Chordoma Foundation

Understanding chordoma in children and young adults

Chordoma in children and young adults is rare, as the disease is most often diagnosed in people in their 50s and 60s. Patients under the age of 20 years old make up only 5 percent of all chordoma cases. The skull base and cervical spine are the most common locations of chordoma in children and young adults, and the number of females diagnosed is slightly higher than the number of males.1 2 3 As discussed here, children and young adults are considered to be from birth to 35 years old.

There are four subtypes of chordoma, two of which — poorly differentiated and dedifferentiated — are more often found in children and young adults.

1. Conventional (or classic) chordoma is the most common form of chordoma.

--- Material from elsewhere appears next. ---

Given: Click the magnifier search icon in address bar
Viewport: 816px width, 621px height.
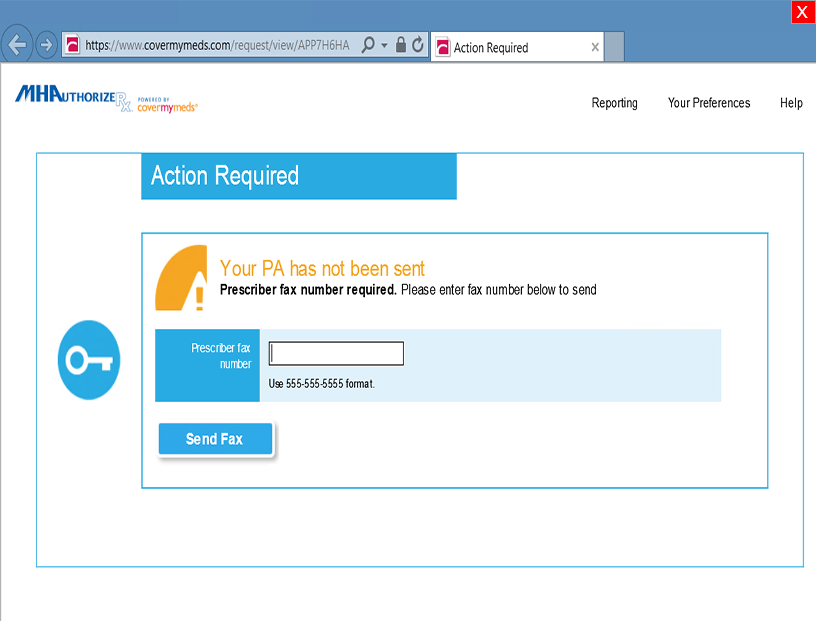Looking at the screenshot, I should tap(368, 45).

It is composed of a unique cell type that resembles notochordal cells and can have areas of chondroid appearance.

2. Poorly differentiated chordoma is a subtype that has recently been identified in the medical literature but is not yet recognized by the World Health Organization (WHO). It can be more aggressive and faster growing than conventional chordoma and is characterized by a loss of a gene called INI-1. Poorly differentiated chordoma is more common in pediatric and young adult patients, and in skull base and cervical tumors.

3. Dedifferentiated chordoma is more aggressive and generally grows faster than the other types of chordoma, and is more likely to metastasize than conventional chordoma. It can also have a loss of the INI-1 gene, but this is not common. This type of chordoma is rare, occurring in only about 5 percent of patients, and is more common in pediatric patients.

4. Chondroid chordoma is a term more commonly used in the past when it was difficult to distinguish conventional chordoma from chondrosarcoma. This is no longer a problem because brachyury is expressed in nearly all conventional chordomas, making them easier to distinguish from cartilaginous tumors like chondrosarcoma that do not express brachyury. There is no evidence that chordomas with a chondroid appearance behave differently than conventional types that do not have this appearance.

Learn more about where chordoma tumors form, what causes them, and risk factors »

Diagnosis

If you or your child might have chordoma, the most important thing to do is to find a medical center with a team of experts who have experience caring for chordoma patients. For diagnosis, this team should include a radiologist and pathologist with chordoma experience.4

While imaging tests like an MRI or CT scan can show the possibility of a chordoma, a definitive diagnosis can only be made by a pathologist who examines a sample of the tumor tissue under a microscope. The pathologist will perform immunohistochemistry (IHC) testing for protein markers, such as brachyury, which help them distinguish chordoma from other types of tumors. The process of removing tumor tissue for analysis is called a biopsy.

Learn more about diagnosing chordoma »

Considerations for pediatric and young adult patients

Pathologists also determine the subtype of chordoma with IHC testing. The subtype is determined by how the cells look under a microscope, and a specific kind of IHC test can also be done to help determine whether the tumor is poorly differentiated. This test looks to see whether a gene called INI-1 (also called SMARCB1) is deleted, or “lost”, in the tumor cells. INI-1 is typically lost in poorly differentiated chordoma and on rare occasion in conventional or dedifferentiated tumors as well.1 4

Testing for INI-1 loss is not typically done on chordoma tumors, but this testing is important for pediatric and young adult patients because poorly differentiated tumors are more common in this population, and different treatment options may be recommended for poorly differentiated tumors than for conventional tumors.

 

Treatment

Frankie
An experimental treatment saved the life of Frankie Fernandes, who was diagnosed with chordoma at age five.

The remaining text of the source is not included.